The biggest sites, such as Facebook or Amazon, are changing all the time, Hamilton points out – yet they never promote the fact, and the incremental, small nature of the changes makes them hard to spot. But that also means that if a tweak fails – which can easily be measured via statistics such as sales conversions or time spent on the site – then it can be abandoned and the site returned to how it was.


It's very often public sector projects that fail badly. Last year, the Obama administration was severely embarrassed when the political triumph of implementing healthcare for all was undermined by a website that crashed repeatedly and suffered security glitches. In the UK, the Department of Work and Pensions' efforts to implement universal credit were so catastrophic that a "tiger team" of programmers was sent in by Francis Maude's Cabinet Office to implement a version that would work for the majority of claimants, rather than trying to cover every case.


Yet private sector sites can fail badly too. The canonical example is boo.com, a would-be sports clothing retailer from the first dotcom boom of the 1990s, which built a fabulously complex site able to fulfil orders in a dozen European countries. It offered animations, 360-degree views of clothes and shoes and a virtual shop assistant. But its Swedish founders overlooked the fact that the vast majority of people had dial-up connections and comparatively slow computers – meaning the front page alone could take minutes to load. The company closed after burning through many millions of pounds.


The key problem is that the ground has shifted radically since M&S embarked on its change. In September 2012, fewer than 60% of Britons had a smartphone. Now that figure is over 70%. It's no longer just aboutonline shopping, as it was in 2012. Now it's about mobile shopping. Even among the over-55s, more than one in four now own a smartphone and 61% of those people use it to compare prices, according to Kantar researchers.
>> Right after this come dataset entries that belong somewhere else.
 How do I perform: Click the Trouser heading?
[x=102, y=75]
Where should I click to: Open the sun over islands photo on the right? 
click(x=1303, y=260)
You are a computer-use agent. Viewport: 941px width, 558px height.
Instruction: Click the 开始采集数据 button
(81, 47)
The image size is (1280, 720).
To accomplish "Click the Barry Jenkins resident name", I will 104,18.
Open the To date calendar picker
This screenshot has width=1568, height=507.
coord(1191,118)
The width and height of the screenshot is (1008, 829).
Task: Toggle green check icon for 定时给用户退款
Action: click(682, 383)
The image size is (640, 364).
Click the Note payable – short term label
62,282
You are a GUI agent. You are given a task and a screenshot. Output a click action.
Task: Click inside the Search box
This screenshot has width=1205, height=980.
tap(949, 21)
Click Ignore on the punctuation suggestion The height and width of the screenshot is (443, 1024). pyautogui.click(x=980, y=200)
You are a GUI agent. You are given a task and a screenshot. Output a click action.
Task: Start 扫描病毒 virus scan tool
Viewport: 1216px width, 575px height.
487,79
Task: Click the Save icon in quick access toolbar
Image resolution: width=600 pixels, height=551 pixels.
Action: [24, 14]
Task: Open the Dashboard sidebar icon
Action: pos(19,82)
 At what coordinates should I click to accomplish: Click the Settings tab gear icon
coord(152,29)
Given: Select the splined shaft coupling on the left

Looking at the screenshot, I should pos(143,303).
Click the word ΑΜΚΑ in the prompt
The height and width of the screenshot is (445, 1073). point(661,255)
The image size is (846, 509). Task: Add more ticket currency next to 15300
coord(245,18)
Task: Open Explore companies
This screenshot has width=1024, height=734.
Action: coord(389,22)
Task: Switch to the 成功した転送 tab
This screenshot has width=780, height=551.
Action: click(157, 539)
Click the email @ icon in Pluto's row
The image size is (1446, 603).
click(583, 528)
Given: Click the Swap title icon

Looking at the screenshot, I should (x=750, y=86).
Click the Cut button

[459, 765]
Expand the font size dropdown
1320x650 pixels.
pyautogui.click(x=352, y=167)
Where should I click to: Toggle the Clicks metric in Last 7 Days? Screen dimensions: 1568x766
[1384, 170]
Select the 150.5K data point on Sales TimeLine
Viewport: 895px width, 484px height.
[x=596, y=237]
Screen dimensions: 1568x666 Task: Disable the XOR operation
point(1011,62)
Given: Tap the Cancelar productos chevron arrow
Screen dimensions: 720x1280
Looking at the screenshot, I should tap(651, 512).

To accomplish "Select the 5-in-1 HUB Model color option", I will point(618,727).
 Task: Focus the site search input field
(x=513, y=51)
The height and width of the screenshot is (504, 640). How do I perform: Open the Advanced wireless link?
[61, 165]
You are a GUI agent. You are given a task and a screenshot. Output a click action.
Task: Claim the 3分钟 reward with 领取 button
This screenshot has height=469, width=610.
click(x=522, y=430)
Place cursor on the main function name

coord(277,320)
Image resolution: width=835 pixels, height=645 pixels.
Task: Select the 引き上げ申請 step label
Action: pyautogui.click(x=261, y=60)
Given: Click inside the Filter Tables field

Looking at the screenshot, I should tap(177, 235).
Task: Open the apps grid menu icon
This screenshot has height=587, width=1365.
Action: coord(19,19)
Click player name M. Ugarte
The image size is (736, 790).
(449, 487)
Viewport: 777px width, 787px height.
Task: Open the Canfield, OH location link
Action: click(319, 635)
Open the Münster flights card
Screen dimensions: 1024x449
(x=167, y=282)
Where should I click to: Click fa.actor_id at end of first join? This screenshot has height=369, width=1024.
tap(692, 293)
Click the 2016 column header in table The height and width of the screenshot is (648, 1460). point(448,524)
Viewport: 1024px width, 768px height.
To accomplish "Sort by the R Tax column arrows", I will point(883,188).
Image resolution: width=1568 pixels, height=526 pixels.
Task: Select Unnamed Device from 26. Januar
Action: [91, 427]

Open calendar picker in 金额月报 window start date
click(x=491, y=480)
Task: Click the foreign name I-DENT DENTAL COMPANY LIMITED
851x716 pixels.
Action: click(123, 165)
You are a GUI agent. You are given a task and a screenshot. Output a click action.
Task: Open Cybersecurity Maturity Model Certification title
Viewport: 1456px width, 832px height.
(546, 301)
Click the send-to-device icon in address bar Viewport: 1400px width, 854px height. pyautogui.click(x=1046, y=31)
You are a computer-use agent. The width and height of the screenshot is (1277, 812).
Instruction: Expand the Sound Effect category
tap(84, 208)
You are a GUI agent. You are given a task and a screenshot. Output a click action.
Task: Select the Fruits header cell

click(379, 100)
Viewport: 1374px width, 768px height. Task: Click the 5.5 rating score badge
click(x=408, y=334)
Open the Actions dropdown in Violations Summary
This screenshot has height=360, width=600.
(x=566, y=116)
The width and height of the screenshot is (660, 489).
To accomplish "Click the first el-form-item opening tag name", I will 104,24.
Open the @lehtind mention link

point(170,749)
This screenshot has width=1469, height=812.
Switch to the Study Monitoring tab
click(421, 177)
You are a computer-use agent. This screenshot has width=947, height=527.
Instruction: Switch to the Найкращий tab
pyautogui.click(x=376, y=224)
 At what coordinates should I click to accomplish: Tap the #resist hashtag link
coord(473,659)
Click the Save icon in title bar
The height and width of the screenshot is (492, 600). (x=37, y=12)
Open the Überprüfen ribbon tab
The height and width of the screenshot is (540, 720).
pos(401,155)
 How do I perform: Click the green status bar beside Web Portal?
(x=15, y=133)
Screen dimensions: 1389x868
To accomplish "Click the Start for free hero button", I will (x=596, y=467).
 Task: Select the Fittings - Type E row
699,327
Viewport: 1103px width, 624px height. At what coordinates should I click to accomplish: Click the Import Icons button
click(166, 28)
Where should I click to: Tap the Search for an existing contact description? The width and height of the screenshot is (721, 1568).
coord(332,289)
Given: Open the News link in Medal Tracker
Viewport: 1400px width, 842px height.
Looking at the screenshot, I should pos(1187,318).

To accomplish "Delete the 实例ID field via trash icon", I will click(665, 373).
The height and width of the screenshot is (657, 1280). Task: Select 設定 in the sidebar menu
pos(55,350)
For the young buyer that M&S wants to attract, the focus has shifted from the mobile web to apps – a category that was significantly smaller in 2012. If you're out and you want to order something, you can fire up a store-specific app. While M&S does have an app for iPhone and Android, it has received poor reviews since it was updated in March, with complaints about usability.


And who's to say that in another year or two the way that people use their smartphones won't have changed again? Retailers already complain about people "showrooming" – visiting their shops, looking at items and then seeing if they can buy them cheaper online. Amazon is looking to accelerate that with a feature in its new Fire Phone that can identify an object, a picture or a snatch of video via the camera, and show you the item on Amazon – where of course you can order it instantly.


"The biggest issue most organisations have is their culture from the boardroom down," says James Stevenson, managing director at digital consultants Bletchley Group. "They specify their requirements, and then one, two or three years later feel pleased they have delivered it only six months late and only 15% over budget. Of course they miss that what has been delivered is already out of date, and no longer what their customers wish."


The internet age requires a whole new way of thinking about selling products, says Stevenson. "Too many organisations still think in 'projects', when the reality of business is that these are actually digital products, and need to be managed as such over the lifetime of the digital product."


But he sees positive signs inside M&S: "They have started a new way of working and organising themselves, into digital product teams, and are working on being customer-focused and more agile." The company's latest results are the outcome of the old ways, he says. "I'd be optimistic they will see the results of this very soon."